Actions to take:
#1 Can you summarize the BTC Mesh Relay description in two sentences?
#2 Reproduce the BTC Mesh Relay description word for word, from "BTC Mesh Relay is a project designed" to "network availability exists.".

BTC Mesh Relay is a project to enable broadcasting of Bitcoin rawtx via LoRa

1 day ago 3

BTC Mesh Relay is a project designed to enable the broadcasting of Bitcoin raw transactions by sending them as chunked hexadecimal strings via LoRa Meshtastic direct messages. A dedicated client script (btcmesh_cli.py) will be used for sending, and a relay device running btcmesh_server.py will reassemble these chunks, decode, validate, and then relay the complete transaction to a configured Bitcoin RPC node. This system is intended for scenarios with limited or censored internet access but where LoRa Meshtastic network availability exists.

This project is currently under development.

Features (Planned & In-Progress)

  • Meshtastic Communication: Initializes and manages communication with a Meshtastic device.
  • Transaction Chunking & Reassembly: Allows large Bitcoin transactions to be sent in smaller chunks over LoRa by btcmesh_cli.py and reassembled by btcmesh_server.py.
  • Payload Handling: Relay server reassembles hexadecimal chunks. The connected Bitcoin Core node performs full transaction validation upon broadcast attempt. (Advanced pre-broadcast decoding and validation capabilities on the relay server via core/transaction_parser.py are planned for future enhancements).
  • Basic Transaction Validation: Currently, the relay server relies on the connected Bitcoin Core node for most transaction validation. (More extensive pre-broadcast sanity checks on the relay are planned).
  • Bitcoin RPC Integration: Connects to a Bitcoin Core RPC node to broadcast the validated raw transaction.
  • Logging: Comprehensive logging for both server and client operations.
  • Client Script (btcmesh_cli.py): Implemented command-line tool (btcmesh_cli.py) for users to send raw transactions.
  • TOR: Optionally relay the transaction to a node running inside Tor network. (onion server)
btcmesh/ ├── btcmesh_cli.py # Client script ├── btcmesh_server.py # Server/Relay script ├── core/ # Core logic for the server/relay │ ├── __init__.py │ ├── config_loader.py # For loading .env and other configurations │ ├── logger_setup.py # For setting up consistent logging │ ├── transaction_parser.py # For decoding raw Bitcoin transactions (Planned) │ ├── rpc_client.py # For interacting with Bitcoin RPC │ └── reassembler.py # For reassembling chunked messages ├── project/ # Project planning documents │ ├── tasks.txt │ └── reference_materials.md ├── logs/ # Directory for log files (created at runtime) ├── tests/ # Unit and integration tests ├── .env.example # Example environment variable configuration file ├── requirements.txt # Python dependencies └── README.md # This file

(Refer to project/tasks.txt for detailed ongoing tasks and user stories.)

Information shown:
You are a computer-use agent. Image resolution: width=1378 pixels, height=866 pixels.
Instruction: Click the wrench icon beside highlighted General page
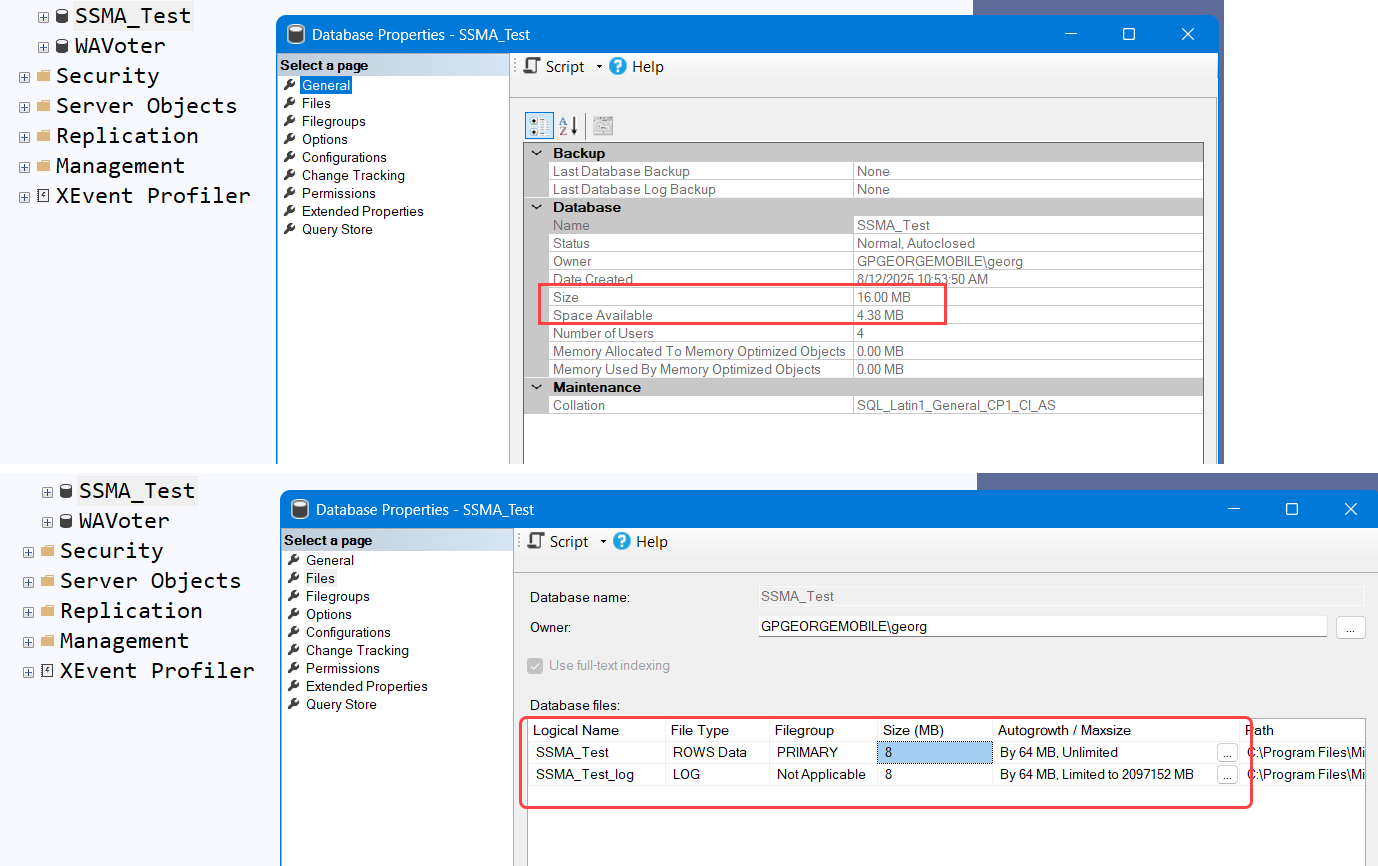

Answers given:
#1 BTC Mesh Relay is a project, currently under development, that lets Bitcoin raw transactions be sent as chunked hexadecimal strings through LoRa Meshtastic direct messages using a client script, btcmesh_cli.py. A relay device running btcmesh_server.py reassembles the chunks and passes the complete transaction to a configured Bitcoin RPC node, which is meant for places where internet access is limited or censored but a LoRa Meshtastic network is available.

#2
BTC Mesh Relay is a project designed to enable the broadcasting of Bitcoin raw transactions by sending them as chunked hexadecimal strings via LoRa Meshtastic direct messages. A dedicated client script (btcmesh_cli.py) will be used for sending, and a relay device running btcmesh_server.py will reassemble these chunks, decode, validate, and then relay the complete transaction to a configured Bitcoin RPC node. This system is intended for scenarios with limited or censored internet access but where LoRa Meshtastic network availability exists.